When the House of Representatives suspended plenary on October 12 to allow various committees to attend to Ministries, Departments, and Agencies (MDAs) in defense of their 2023 budget proposal, not a few lawmakers were excited about the exercise.
President Muhammadu Buhari had on Oct. 7 before the joint session of the national assembly presented N20.51 trillion 2023 appropriation.
Some committee chairmen saw the yearly budget defense appearance by MDAs as an annual ritual when each segment of the budget already has funds allocated to it under the envelope budgeting system.
According to experts, envelope budgeting entails assigning every spending category in a budget to envelopes, with each envelope allocated a fixed amount of money that cannot be transferred to another envelope.
At the resumption of plenary, Speaker of the House of Representatives, Rep. Femi Gbajabiamila, said the committees of the House are working on the 2023 budget appropriations bill to ensure that the final budget serves the needs of Nigerians.
He said legislators were also working to ensure that, in line with the reforms of the 9th Assembly, the lawmakers would have a final bill ready for presidential assent before the end of the year.
According to him, it is not an easy task to deliver an implementable budget at a time of significant financial limitations.
However, commenting on the 2023 budget proposal, Rep. Patrick Asadu, a member representing the Nsuka/Igbo-Eze South Federal Constituency of Enugu State, said the lawmakers needed to review their budget debate mechanisms.
Asadu, who is the Chairman, House Committee on National Inland Waterways (NIWA) said he was particularly worried after engagement with NIWA authorities on its 2023 budget proposal。
"I noticed that we do not budget for what we need but rather for what our forefathers needed." We spend money where it is not needed and don't spend money where it is needed.
"We know what floods did to Nigerians a few months ago, and as we look into the budget, there's no provision to address the occurrence of such natural disasters," he said.
According to him, what it means is that states that were taken over by flooding will be taken over by more flooding because the country is doing nothing to address the problem.
According to him, the budget envelope system Nigeria is adopting does not make provisions for emergencies.
"We have seen budgets where they will say, "This is for capital; we should not touch it," when you are capturing what was captured 15–20 years ago.
Also, the House of Reps Committee on Public Procurement rejected N58 million capital allocation in the 2023 budget proposal for the Bureau of Public Procurement (BPP)。
Led by its chairman, Rep. Nassir Ahmed, the Committee rejected the budget proposal when Mr. Mamman Ahmadu, Director General, BPP, appeared before it to defend the budget proposal.
"This amount is too little to run an agency; even if you are working with the envelope system, the onus is on you to make a case for more money."
"So if you do not make that case and bring it before the committee, no one is going to do that for you." You cannot run an agency with N58 million; it's too small. You must make a strong case.

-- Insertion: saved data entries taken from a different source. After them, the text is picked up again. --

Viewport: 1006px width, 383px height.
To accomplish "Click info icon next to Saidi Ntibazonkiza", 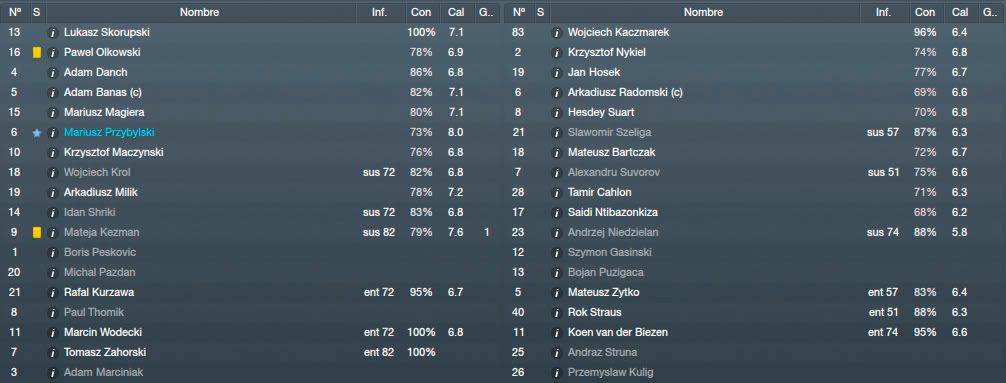I will tap(556, 212).
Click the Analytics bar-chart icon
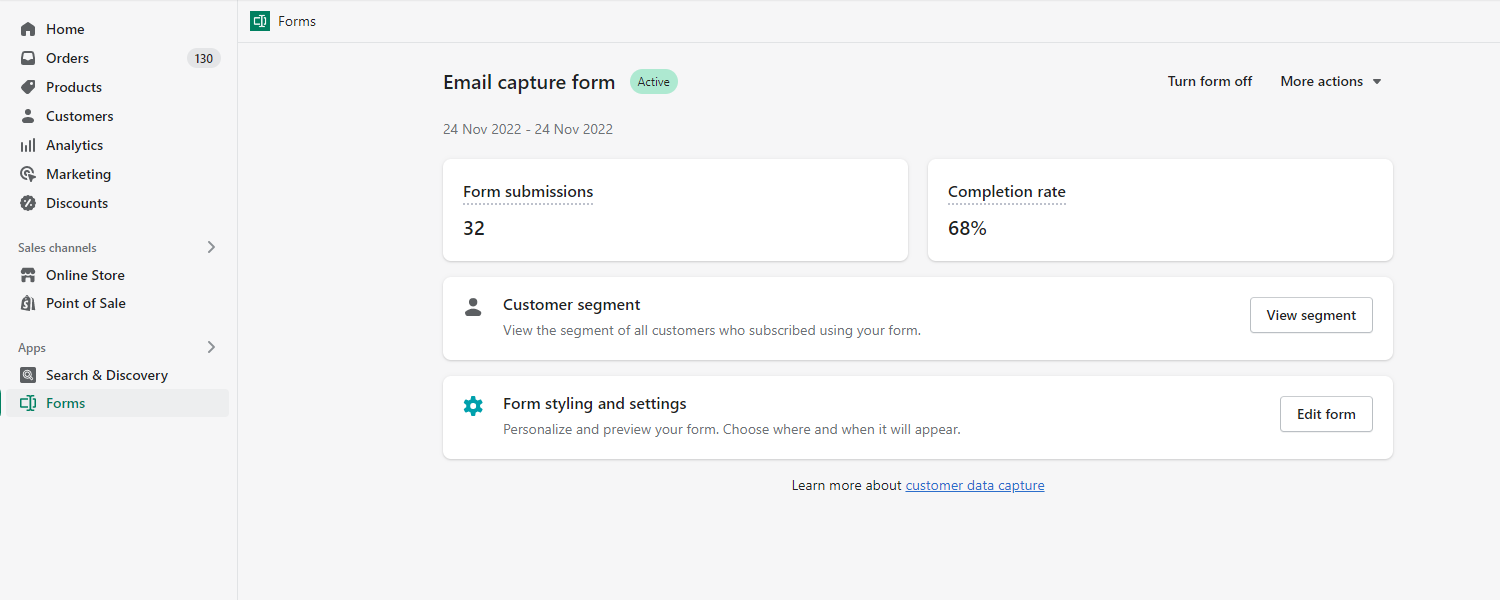 click(28, 144)
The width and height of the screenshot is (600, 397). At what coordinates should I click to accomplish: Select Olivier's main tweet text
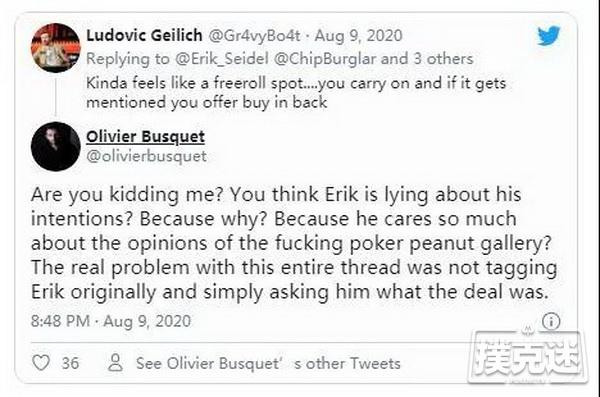294,243
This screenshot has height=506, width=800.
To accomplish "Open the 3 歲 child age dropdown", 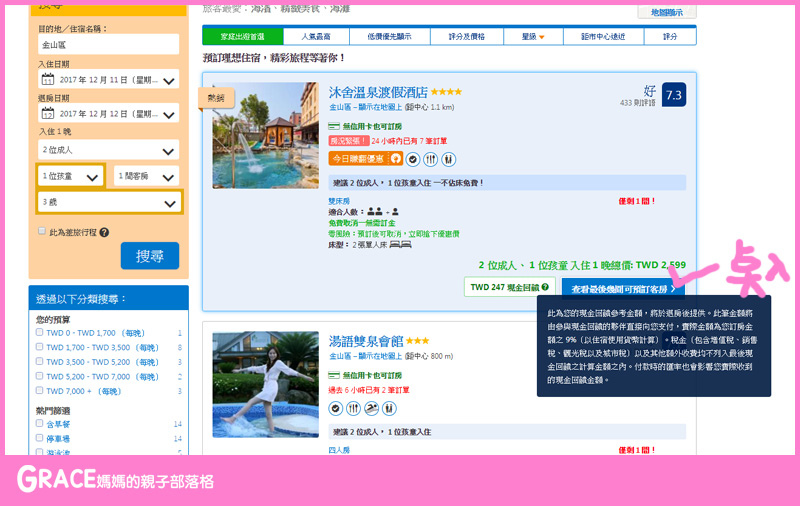I will (109, 202).
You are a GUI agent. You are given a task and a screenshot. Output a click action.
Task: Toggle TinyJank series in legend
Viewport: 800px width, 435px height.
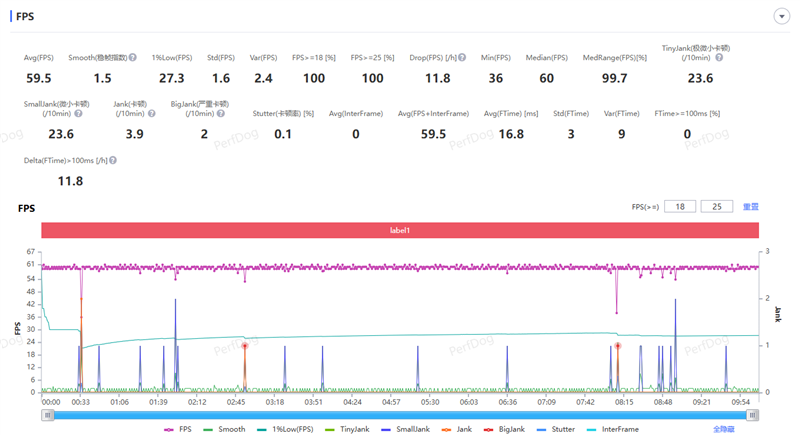pos(347,429)
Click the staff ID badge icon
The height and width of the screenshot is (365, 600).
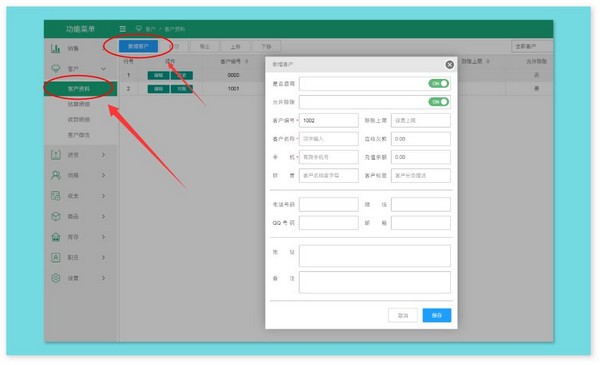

"Your agency is very relevant to the growth of this country. "If you get your procurement right, there will be less cost and you will get the best hands to do the job," he said.
The chairman of the committee faulted the reduction of the capital expenditure from N94 million to N58 million, saying, "I don't understand why an important agency like BPP will be allocated N58 million."
"We must sit with the Senate committee to see how the budget can be increased; we should look at this as a committee," Ahmed said.
Notwithstanding the current insecurity in the country, the 2023 police budget proposal was slashed from N889, 681, 595, and 517.74 to N796, 785, 034, and 379.
The slash was largely blamed on the envelope budgeting system.
The Police decried the reduction stressing that it portends danger for the operations of the law enforcement agency.
Some lawmakers argue that they should be given the liberty to perform their constitutional roles of allocating funds to MDAs based on their needs rather than making them `robber stamps" under the envelop budgeting system.